Quand Armand apprit cet épouvantable malheur, lorsqu’il comprit que Paris était en danger, il n’hésita point. Laissant son pinceau, il s’enrôla dans l’un des bataillons qu’on formait à la hâte.

Ce premier devoir accompli, il courut chez Mme de Rennepont, pour la supplier de se retirer en Bretagne, chez une vieille parente à lui qui serait heureuse de la recevoir.

— Non, mon ami, répondit Fernande : à chacun sa tâche ! Mon mari est prisonnier ; où ? je l’ignore ; il m’a confiée à vous, je resterai près de vous. Vous vous battrez, moi je soignerai les blessés. Je veux être digne du nom que le général m’a donné.

Armand insista, mais la jeune femme fut inébranlable dans sa résolution ; et quand, le 16 septembre, alors que la capitale allait être investie, il voulut faire une dernière tentative, Mme de Rennepont lui répondit en lui montrant fièrement le brassard à croix rouge qu’elle portait.

Elle était allée offrir ses services, avec deux autres dames de son monde, à l’ambulance qu’un médecin américain organisait dans l’hôtel du prince Bibesco, avenue de La Tour-Maubourg.

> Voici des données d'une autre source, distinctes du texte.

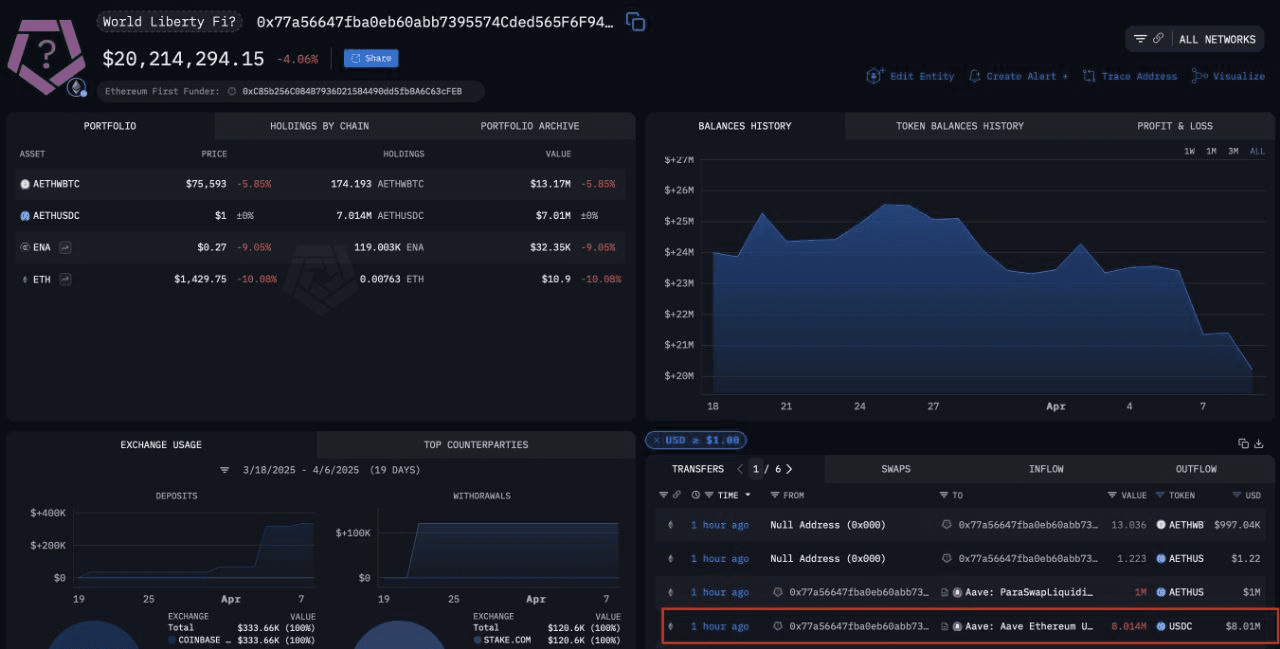The width and height of the screenshot is (1280, 649).
Task: Select the 3M chart range option
Action: (1233, 151)
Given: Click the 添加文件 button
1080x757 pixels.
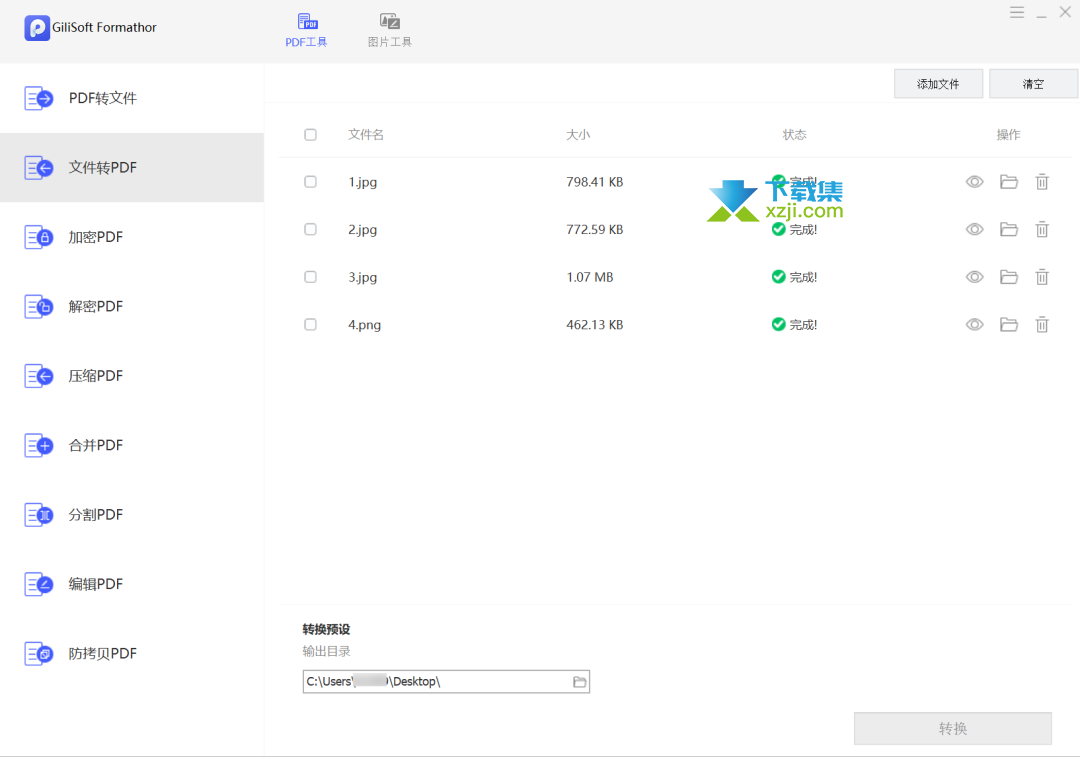Looking at the screenshot, I should [938, 84].
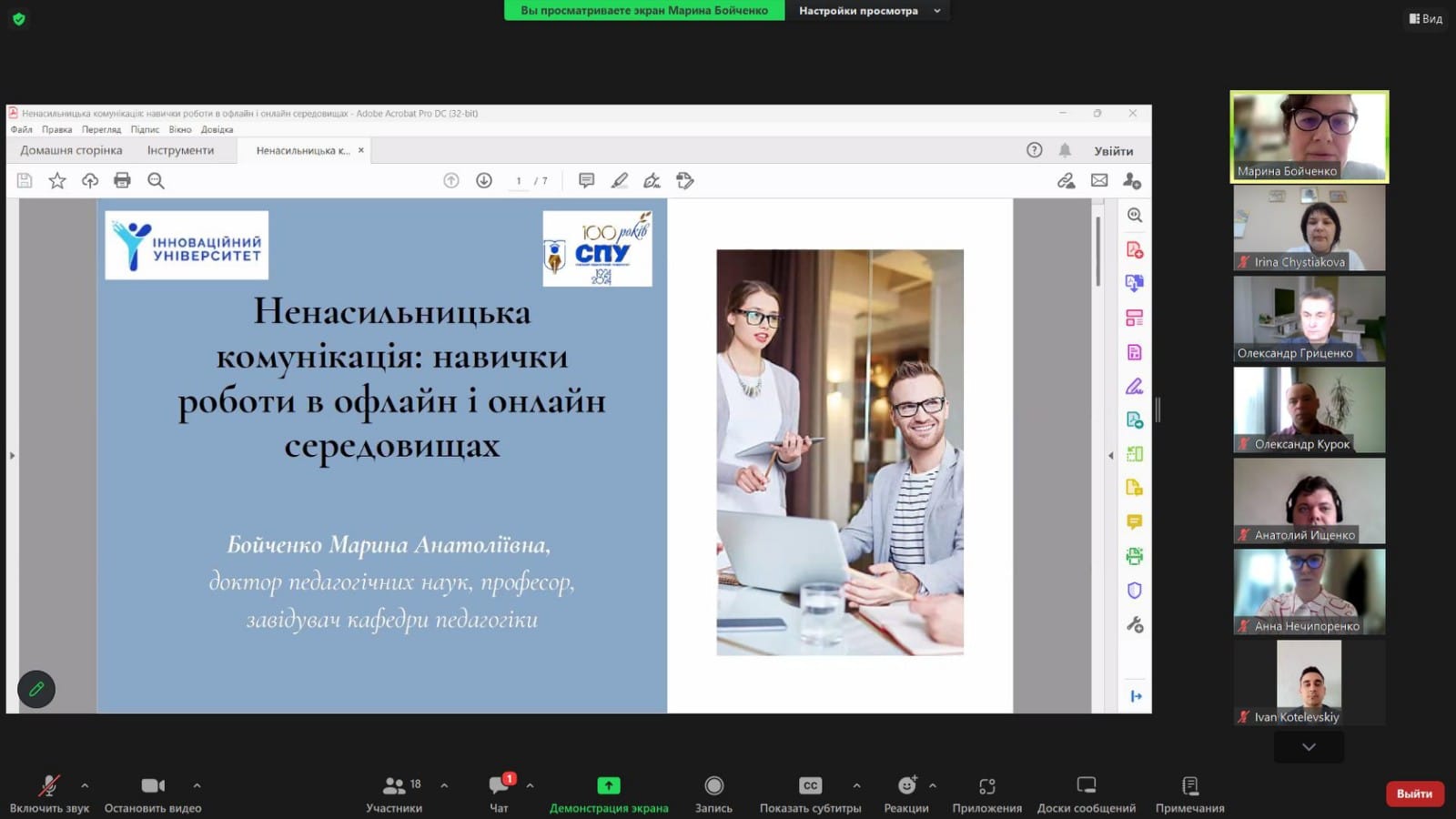Expand video options arrow next to camera
Image resolution: width=1456 pixels, height=819 pixels.
pos(197,785)
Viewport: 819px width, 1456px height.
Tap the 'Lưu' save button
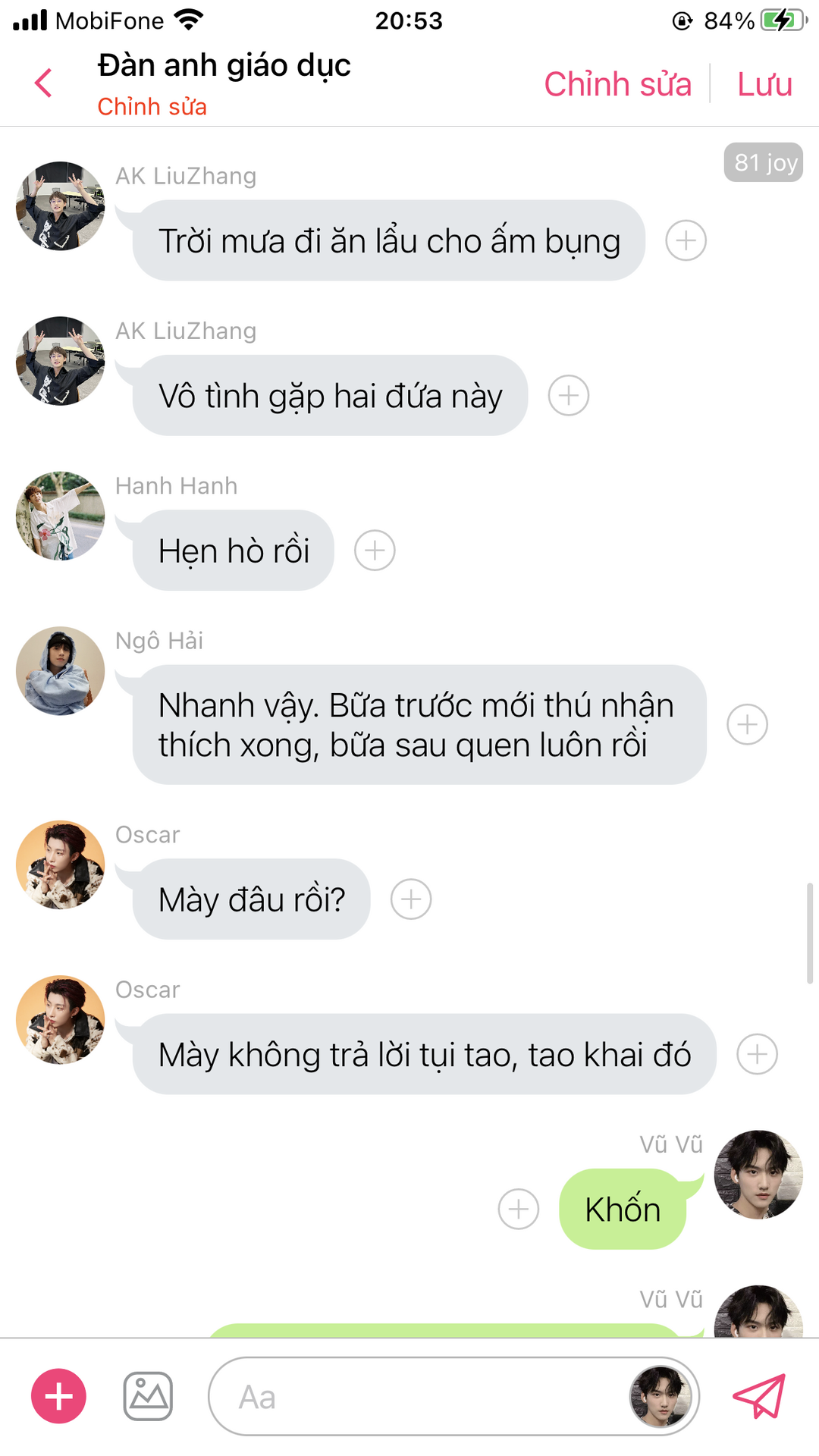764,84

Cet hôtel, véritable bijou artistique, construit sur les plans d’un des amis du noble Roumain, M. Le Cœur, était à peine achevé ; mais le prince Georges, qui avait repris du service au début de la guerre et était prisonnier, avait eu le temps d’ordonner à ses gens d’ouvrir sa maison aux victimes de la lutte.

Pendant qu’il se dévouait en Allemagne pour ses frères d’armes, il avait voulu que son hôtel fût inauguré à Paris par une bonne action.

Le médecin américain qui s’était installé, lui et son matériel, dans l’aristocratique demeure, était le docteur Harris, et c’est avec le plus vif empressement qu’il accepta les offres de service de Mme de Rennepont et de ses amies, bien qu’il eût déjà près de lui, pour donner aux blessés ces soins maternels et si précieux, plus puissants souvent que toute la science, un certain nombre de jeunes femmes appartenant au monde des théâtres, entre autres Marie Dutan.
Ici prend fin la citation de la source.